One is his uncle, a nasty character if ever there was one. Another is a wealthy man named Ahmed, who comes up with an evil scheme: He tells Perhan that his sister's leg can be cured in the big city, and lures both youngsters into going away with him. Then he embroils them in his own awful activities, which range from stealing to selling babies across the Italian border. Perhan gets deeply involved in these crimes and has lots of lessons to learn before his tale finally ends.

This is a grim and distasteful story at times, but the plot is less important than the way it's been filmed - with terrific imagination and more visual surprises than ordinary movies ever have up their sleeves. ``Time of the Gypsies'' was directed by Emir Kusturica, a Yugoslavian filmmaker who's well-known to fans of European cinema. His last movie, ``When Father Was Away on Business,'' was an Academy Award nominee for best foreign-language film in 1985, and his earlier ``Do You Remember Dolly Bell?'' has also been shown on American screens. A truly international filmmaker, with a style that borrows from Hollywood movies as well as the great European tradition, he now teaches at Columbia University in New York and plays occasionally with a Yugoslavian rock band called No Smoking.

Mr. Kusturica won the best-director award at last year's Cannes Film Festival for ``Time of the Gypsies,'' as well as the Roberto Rossellini prize, given by a jury of international filmmakers.
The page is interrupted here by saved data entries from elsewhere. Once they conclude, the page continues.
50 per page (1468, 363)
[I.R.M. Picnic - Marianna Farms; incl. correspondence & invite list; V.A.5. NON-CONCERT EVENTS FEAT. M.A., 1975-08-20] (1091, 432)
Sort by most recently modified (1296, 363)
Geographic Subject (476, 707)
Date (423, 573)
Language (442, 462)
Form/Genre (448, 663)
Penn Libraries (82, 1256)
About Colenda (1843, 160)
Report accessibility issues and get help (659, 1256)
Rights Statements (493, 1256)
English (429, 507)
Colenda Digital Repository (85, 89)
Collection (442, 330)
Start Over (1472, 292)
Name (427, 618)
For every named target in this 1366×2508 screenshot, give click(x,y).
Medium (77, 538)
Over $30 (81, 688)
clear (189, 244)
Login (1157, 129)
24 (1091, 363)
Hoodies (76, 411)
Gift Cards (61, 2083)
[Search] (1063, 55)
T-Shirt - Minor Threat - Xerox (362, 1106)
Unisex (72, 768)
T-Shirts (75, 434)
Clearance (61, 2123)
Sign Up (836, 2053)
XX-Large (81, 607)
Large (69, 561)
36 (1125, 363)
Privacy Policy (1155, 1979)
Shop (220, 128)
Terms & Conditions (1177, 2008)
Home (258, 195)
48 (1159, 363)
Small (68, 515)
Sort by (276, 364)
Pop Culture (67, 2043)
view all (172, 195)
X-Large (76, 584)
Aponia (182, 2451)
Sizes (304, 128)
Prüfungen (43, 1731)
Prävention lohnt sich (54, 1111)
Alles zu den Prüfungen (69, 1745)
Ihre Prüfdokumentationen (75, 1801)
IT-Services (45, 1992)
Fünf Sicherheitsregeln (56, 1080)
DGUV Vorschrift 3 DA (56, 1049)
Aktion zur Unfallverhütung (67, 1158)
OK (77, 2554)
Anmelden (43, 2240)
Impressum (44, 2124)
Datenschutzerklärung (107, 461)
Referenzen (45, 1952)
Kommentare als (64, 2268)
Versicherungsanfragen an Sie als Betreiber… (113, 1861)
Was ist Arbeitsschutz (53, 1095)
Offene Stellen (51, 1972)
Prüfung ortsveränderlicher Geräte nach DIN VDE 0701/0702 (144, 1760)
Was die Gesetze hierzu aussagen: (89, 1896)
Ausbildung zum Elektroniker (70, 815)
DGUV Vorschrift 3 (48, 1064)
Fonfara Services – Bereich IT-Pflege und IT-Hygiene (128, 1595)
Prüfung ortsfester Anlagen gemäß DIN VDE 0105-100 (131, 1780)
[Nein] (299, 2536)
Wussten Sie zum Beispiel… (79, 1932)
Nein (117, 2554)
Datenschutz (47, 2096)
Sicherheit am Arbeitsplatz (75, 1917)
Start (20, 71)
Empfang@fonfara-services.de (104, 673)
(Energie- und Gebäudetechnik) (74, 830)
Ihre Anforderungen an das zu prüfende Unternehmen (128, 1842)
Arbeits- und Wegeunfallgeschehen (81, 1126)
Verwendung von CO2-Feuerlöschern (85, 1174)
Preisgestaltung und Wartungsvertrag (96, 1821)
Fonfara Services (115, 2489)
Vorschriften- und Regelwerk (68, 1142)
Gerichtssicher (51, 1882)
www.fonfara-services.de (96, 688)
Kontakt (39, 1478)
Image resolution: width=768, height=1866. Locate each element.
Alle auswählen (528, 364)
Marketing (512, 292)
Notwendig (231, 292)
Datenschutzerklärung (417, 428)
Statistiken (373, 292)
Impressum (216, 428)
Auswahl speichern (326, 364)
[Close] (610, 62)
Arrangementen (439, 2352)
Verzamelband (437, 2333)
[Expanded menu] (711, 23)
In technique and storytelling, the picture is strong enough to justify such attention. Kusturica keeps it moving at breakneck speed, and gives his audience something unexpected to look at in nearly every scene.

The picture also strikes a fascinating balance between real and fantastic elements. On one hand, Kusturica pours a lot of realism into the film. The performances are earthy and naturalistic. In addition, most of the important characters are played (according to Columbia Pictures, the movie's American distributor) by real Gypsies, many of them illiterate and all of them acting for the first time. Accordingly, more than 90 percent of the movie's dialogue is spoken in Romany, a Gypsy language.

At the same time, however, the cinematography (by Vilko Filac) often veers toward flagrantly dreamlike imagery, and the screenplay (by Gordan Mihic) has broad touches of what Latin American artists might call magical realism. These elements make an uneven but often invigorating mixture. But the movie always has the ring of truth, however outlandish that truth may sometimes appear.